Xylanase Assay and Protein Quantification
The xylanase activity was assayed by measuring the reducing sugars released during xylan hydrolysis. Xylanase solution (100 μl) was added to 1 ml of 0.5 % (w/v) beechwood xylan in acetate buffer (50 mM, pH 5.0). The reaction mixture was subsequently incubated at 50 °C for 15 min and then the total reducing sugar was quantified using dinitrosalicylic acid (DNS) [15]. One unit of activity (U) is defined as the liberation of 1 μmol of reducing sugar from the enzymatic reaction in 1 min. Two blank controls (enzyme-blank and substrate-blank) were also prepared. The values from both blanks were subtracted from the measured xylanase activity. The protein was quantified using Bradford reagent (Sigma-Aldrich, U.S.A.), according to the protocol provided by the manufacturer.
Purification of Xylanase
The purification of xylanase was completed into two steps. The first step was to precipitate xylanase using the salting-out method [16]. After growing G117 in a minimum salt medium containing 1 % beechwood xylan for 48 h, the supernatant was collected after centrifugation (12,000×g, 10 min, 4 °C) and then filtered through a 0.22-μm membrane filtration module (Corning, U.S.A). Ammonium sulfate was added gradually to achieve 80 % saturation (0.52 g/ml of supernatant) and the solution was incubated overnight at 4 °C. The protein was collected through centrifugation (8,000×g, 15 min, 4 °C) and then resuspended in phosphate buffer (pH 6.0, 50 mM). After desalting with a PD-10 gel-filtration column (GE Healthcare, U.K.), the solution obtained was treated as the crude protein solution. The second purification step was to separate the proteins using size-exclusion chromatography (SEC). First, the crude protein solution was loaded into a column (Superdex 200 10/300 GL) mounted on an ÄKTA purifier (both from GE Healthcare, U.K.). The column was pre-equilibrated with phosphate buffer (50 mM, pH 6.0) and flushed with 36 ml (equivalent to 1.5 column volumes) of the same buffer after sample loading. The column elution was collected in 1-ml fractions and the fractions exhibiting xylanase activity were pooled together for further analysis.
+---+
> [SET OF TASKS]
[a] Answer these questions about the xylanase text:
(i) At what temperature and for how long was the assay reaction mixture incubated?
(ii) To what saturation level was ammonium sulfate added?
(iii) In what volume were the column elution fractions collected?
[b] Quote the xylanase text from "Xylanase Assay and" up to and including "by the manufacturer.".

> [GIVEN INFORMATION]
+---+
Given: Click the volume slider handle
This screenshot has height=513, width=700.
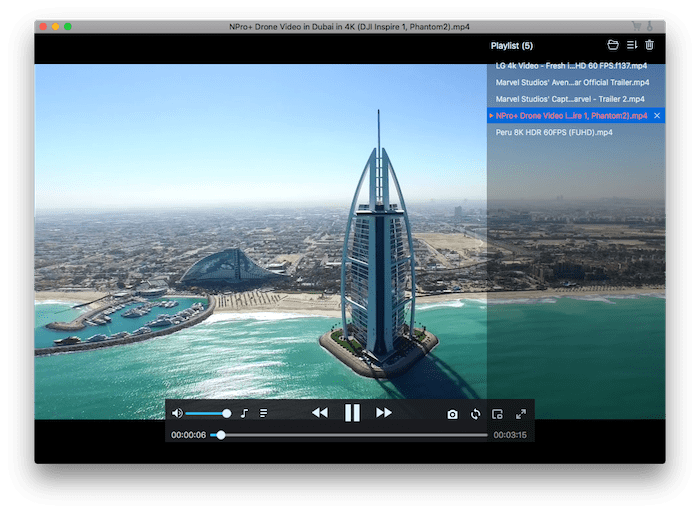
+---+
> [RESPONSES PER TASK]
[a]
(i) At 50 °C for 15 min.
(ii) To 80 % saturation (0.52 g/ml of supernatant).
(iii) In 1-ml fractions.

[b]
Xylanase Assay and Protein Quantification
The xylanase activity was assayed by measuring the reducing sugars released during xylan hydrolysis. Xylanase solution (100 μl) was added to 1 ml of 0.5 % (w/v) beechwood xylan in acetate buffer (50 mM, pH 5.0). The reaction mixture was subsequently incubated at 50 °C for 15 min and then the total reducing sugar was quantified using dinitrosalicylic acid (DNS) [15]. One unit of activity (U) is defined as the liberation of 1 μmol of reducing sugar from the enzymatic reaction in 1 min. Two blank controls (enzyme-blank and substrate-blank) were also prepared. The values from both blanks were subtracted from the measured xylanase activity. The protein was quantified using Bradford reagent (Sigma-Aldrich, U.S.A.), according to the protocol provided by the manufacturer.